Increased funding expected for space research

By Cheng Yingqi (China Daily) Updated: 2016-03-18 08:07

Scientists estimate that the government will invest no less than 5.9 billion yuan ($910 million) on space science research during the period of the 13th Five-Year Plan (2016-20), according to a research report published on Thursday.

The report was composed by a group of scientists from the Chinese Academy of Sciences, who surveyed the research interests of hundreds of scientists in China since 2012 and sorted them into 23 major space science programs with the brightest scientific prospects.

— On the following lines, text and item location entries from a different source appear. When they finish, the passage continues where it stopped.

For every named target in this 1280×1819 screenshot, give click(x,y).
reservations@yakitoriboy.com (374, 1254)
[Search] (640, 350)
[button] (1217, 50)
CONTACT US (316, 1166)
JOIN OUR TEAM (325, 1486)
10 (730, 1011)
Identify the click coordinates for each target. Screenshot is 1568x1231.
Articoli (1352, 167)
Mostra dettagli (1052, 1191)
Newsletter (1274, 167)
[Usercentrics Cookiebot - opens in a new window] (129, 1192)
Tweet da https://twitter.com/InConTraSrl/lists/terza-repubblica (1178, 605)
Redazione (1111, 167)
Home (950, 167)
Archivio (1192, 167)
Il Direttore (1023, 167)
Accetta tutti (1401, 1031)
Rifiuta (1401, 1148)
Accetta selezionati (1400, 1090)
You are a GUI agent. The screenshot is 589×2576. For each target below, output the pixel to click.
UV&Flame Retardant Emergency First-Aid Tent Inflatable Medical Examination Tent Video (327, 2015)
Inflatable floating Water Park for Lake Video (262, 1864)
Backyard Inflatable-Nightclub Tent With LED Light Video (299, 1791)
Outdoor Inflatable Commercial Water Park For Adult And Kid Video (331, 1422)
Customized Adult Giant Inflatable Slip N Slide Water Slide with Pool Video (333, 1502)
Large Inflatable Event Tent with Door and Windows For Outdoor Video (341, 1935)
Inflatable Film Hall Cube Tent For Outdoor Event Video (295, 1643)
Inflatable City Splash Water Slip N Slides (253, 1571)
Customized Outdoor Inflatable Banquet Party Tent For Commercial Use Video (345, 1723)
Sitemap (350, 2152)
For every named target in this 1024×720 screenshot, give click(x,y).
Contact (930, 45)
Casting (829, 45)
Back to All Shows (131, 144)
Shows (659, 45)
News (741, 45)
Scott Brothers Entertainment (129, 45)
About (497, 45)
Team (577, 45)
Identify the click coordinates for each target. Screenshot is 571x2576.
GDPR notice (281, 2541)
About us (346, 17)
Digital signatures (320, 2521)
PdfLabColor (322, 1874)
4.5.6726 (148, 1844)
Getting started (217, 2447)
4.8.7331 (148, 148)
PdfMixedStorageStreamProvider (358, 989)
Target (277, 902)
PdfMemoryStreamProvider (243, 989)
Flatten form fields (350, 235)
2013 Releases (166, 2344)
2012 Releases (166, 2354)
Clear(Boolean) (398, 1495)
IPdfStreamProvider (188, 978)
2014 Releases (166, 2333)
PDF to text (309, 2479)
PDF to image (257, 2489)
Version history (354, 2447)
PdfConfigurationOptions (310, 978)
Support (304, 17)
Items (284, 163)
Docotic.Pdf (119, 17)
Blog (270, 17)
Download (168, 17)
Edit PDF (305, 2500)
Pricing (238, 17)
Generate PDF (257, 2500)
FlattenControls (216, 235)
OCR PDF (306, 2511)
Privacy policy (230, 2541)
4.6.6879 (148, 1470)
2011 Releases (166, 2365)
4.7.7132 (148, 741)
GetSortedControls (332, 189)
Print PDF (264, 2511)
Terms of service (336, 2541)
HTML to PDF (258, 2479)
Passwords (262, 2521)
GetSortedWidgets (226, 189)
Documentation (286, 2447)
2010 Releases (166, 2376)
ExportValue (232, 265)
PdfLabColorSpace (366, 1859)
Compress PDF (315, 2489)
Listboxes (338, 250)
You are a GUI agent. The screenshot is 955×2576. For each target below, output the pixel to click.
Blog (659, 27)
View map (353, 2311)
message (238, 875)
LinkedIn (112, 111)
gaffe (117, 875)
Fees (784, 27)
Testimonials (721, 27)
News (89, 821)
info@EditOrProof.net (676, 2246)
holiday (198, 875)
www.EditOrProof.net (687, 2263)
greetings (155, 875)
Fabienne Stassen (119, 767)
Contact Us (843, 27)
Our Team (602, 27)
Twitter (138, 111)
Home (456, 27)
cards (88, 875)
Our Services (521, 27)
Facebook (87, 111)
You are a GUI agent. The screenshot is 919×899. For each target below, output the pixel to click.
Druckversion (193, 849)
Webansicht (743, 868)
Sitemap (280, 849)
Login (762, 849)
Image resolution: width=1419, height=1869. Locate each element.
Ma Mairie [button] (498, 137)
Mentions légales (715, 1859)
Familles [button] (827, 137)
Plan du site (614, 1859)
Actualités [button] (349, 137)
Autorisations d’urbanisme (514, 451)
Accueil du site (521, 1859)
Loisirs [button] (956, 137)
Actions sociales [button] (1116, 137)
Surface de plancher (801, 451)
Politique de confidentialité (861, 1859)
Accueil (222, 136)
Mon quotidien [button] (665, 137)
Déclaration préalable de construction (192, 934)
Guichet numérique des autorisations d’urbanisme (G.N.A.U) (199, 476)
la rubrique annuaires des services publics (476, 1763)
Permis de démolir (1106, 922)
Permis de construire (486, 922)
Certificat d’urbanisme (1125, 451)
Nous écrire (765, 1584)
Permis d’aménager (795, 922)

"Decision-making on the country's major space science projects should not be based only on the individual opinions of government officials, or the proposal of a few prestigious scientists. We should carry out comprehensive research on our own space science capacity and on topics at the frontier of international science, so that the decision-makers can avoid spending State funding blindly," said Wu Ji, director of the National Space Science Center at the Chinese Academy of Sciences, and chief editor of the research report.

Scientists estimate that the country's overall research and development funding will maintain 2.5 percent annual growth between 2016 and 2030.

"We hope that the pace of development of space science will not lag behind other research fields, which means that the funding for scientific satellites will be no less than 5.9 billion yuan in the coming five years," he said.

"The funding means we are likely to launch 15 to 20 scientific satellites, if not more, by 2030," Wu said.

In 2011, China initiated the Strategic Priority Program on Space Science, the country's first project that includes a series of satellites planned purely for scientific research in space but not for economic benefit.

The first satellite of the series, the dark-matter satellite DAMPE, was sent up on Dec 17. After months of in-orbit testing, scientists announced the success of the testing stage on Thursday.

Chang Jin, DAMPE chief scientist, said the satellite will spend two years taking general sky surveys and the third year scanning key spots.